Windows XP was the first version of Windows to bring together Microsoft's client and server product families. It became immensely popular after its 2001 release. This is all ancient history familiar to any regular TR reader. What you may not realize is that Windows XP is still immensely popular, despite being obsolete and unsupported for nearly two years.

Mainstream support for Windows XP ended in 2009, and Microsoft finally withdrew extended support—including security updates—in 2014. Two years later, between 7.3 and 10.9% of internet users world-wide are still running the aged operating system, depending on who you ask. That figure is higher than many other operating systems, including OS X and every flavor of Linux. In some regions, like mainland China, as much as a quarter of internet traffic still comes from Windows XP computers.

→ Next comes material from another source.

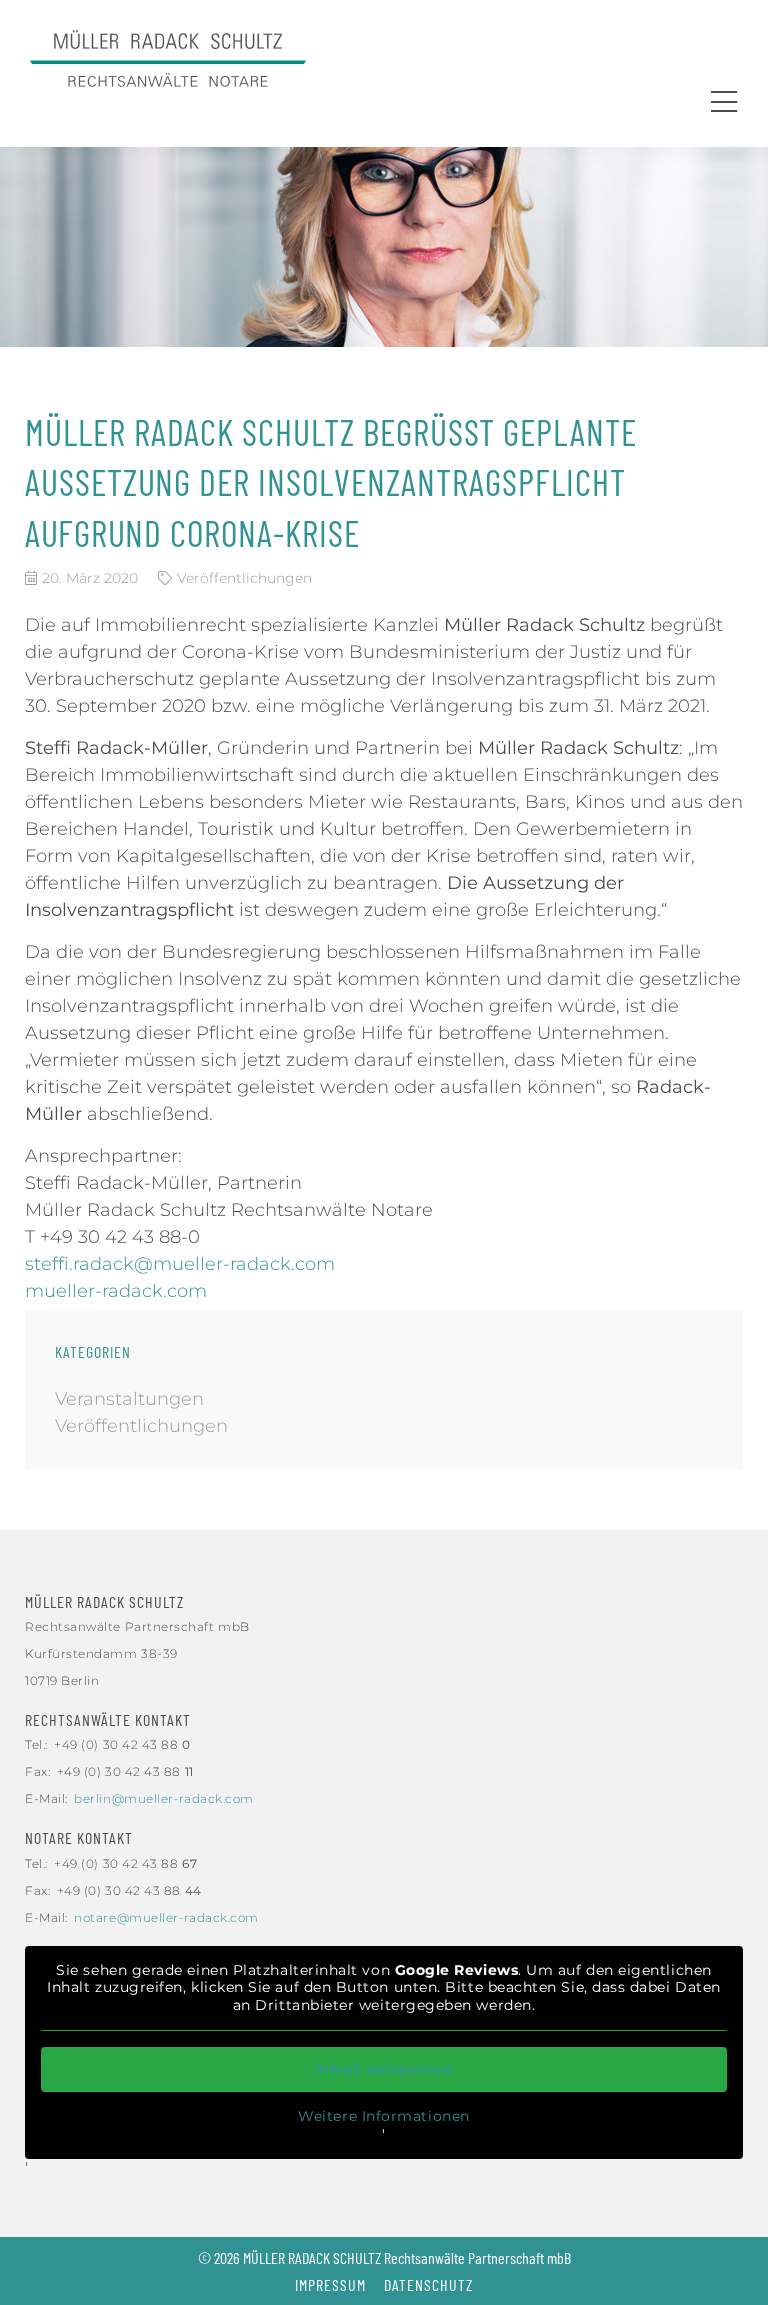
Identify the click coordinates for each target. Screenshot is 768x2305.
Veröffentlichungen (244, 578)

Running an outdated and unpatched operating system is a dire security scenario for an individual, never mind a business. According to Spiceworks' 2016 State of IT report, some 67% of North American businesses surveyed are still using Windows XP in some capacity despite that fact. That number is even larger outside of North America. Not bad for what ESET Security calls a "zombie" OS.

Given that upgrading from Windows XP likely means purchasing some new hardware, it's easy to understand why a large business might hesitate to upgrade. Even so, it's difficult to overstate the importance of moving on from unsupported software. For just one example, the 2011 hack of Sony's Playstation Network cost that company $171 million, and it may have been made possible via unpatched software.